How Student Loans Impact Mortgage Eligibility
Student loan debt is the second largest debt category in the United States, only trailing consumer debt. With student loan repayment starting again in September 2023, many individuals are worried about how this will impact their ability to qualify for a mortgage. However, contrary to popular belief, carrying student loans does not necessarily disqualify you from owning a home. I’ll try to help understand and explore the latest guidelines for getting a mortgage while paying off student loans and how lenders can help student loan carriers qualify for mortgages.
Debt-to-Income Ratio (DTI)
One important factor that can impact eligibility for a mortgage is the borrower’s debt-to-income ratio (DTI). The DTI is calculated by dividing the borrower's total monthly debt payments by their monthly gross income. Lenders typically prefer a lower DTI, ideally less than 36%. However, depending on the loan type, a higher DTI may be acceptable. For example, FHA loans are more lenient on DTI and can accept up to 49.99%.
When a borrower has student loan debt, it is important to be aware of how that impacts their DTI. In some cases, the monthly student loan payments may push the borrower’s DTI above the acceptable limit, making it more difficult to qualify for a mortgage. However, if the borrower is pursuing income-driven repayment or other student loan payment strategies, the payment amount may be lower, therefore improving their DTI ratio.

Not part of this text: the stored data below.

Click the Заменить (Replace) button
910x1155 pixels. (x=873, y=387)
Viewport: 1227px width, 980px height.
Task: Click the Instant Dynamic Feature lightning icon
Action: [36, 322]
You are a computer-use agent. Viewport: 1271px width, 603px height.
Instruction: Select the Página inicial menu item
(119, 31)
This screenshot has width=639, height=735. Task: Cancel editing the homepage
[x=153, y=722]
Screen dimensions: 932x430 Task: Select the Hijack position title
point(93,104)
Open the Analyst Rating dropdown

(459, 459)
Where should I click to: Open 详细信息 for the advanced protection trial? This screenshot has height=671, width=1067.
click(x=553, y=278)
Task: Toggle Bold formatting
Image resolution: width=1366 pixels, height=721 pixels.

A solid credit score is also a critical factor when it comes to mortgage eligibility. Lenders generally prefer credit scores of 620 or higher; however, some loan programs may accept lower credit scores as low as 540, with additional requirements and as little as 3% to 0% down payment.
When it comes to student loans, it’s important to make on-time payments to avoid negatively impacting your credit score. Late payments or defaulting on a student loan can severely damage your credit score and make it more difficult to qualify for a mortgage.
Different loan programs have varying guidelines for borrower eligibility. Some of the most popular loan programs include FHA, VA, and Conventional mortgages including 1st time homebuyer and down payment assistance programs.
FHA loans are government-backed and require a smaller down payment of 3.5%. They also have more flexible credit score and DTI requirements compared to conventional loans. However, there is a limit on the loan amount and lower in some areas than others.
VA loans are for eligible veterans and active-duty military members. These loans often have zero down payment requirements and flexible DTI and credit score requirements.
Conventional mortgages are not government-backed and have stricter guidelines for credit score and DTI. However, these loans can offer lower interest rates and a greater variety of loan term options with as little as 3% or 0% down payment.
Ways Lenders Can Help
Mortgage lenders can play a crucial role in helping student loan carriers qualify for mortgages. They can provide education to borrowers on how their student loan debt impacts their eligibility and work with them to develop a plan to improve their DTI ratio and credit scores. Additionally, lenders can help borrowers take advantage of different loan programs and explore alternative loan structures, such as 2-1 rate buydowns, or permeant interest rate buydowns.
It is possible to qualify for a mortgage while carrying student loan debt. Borrowers should be aware of the guidelines for different loan programs, their DTI ratio, and their credit score. Mortgage lenders can provide valuable support and education to help borrowers understand how their student loan debt impacts their eligibility and make a plan to improve their chances of getting a mortgage. By working together, borrowers and lenders can navigate the complexities of student loan debt and homeownership to achieve their dreams of owning a home.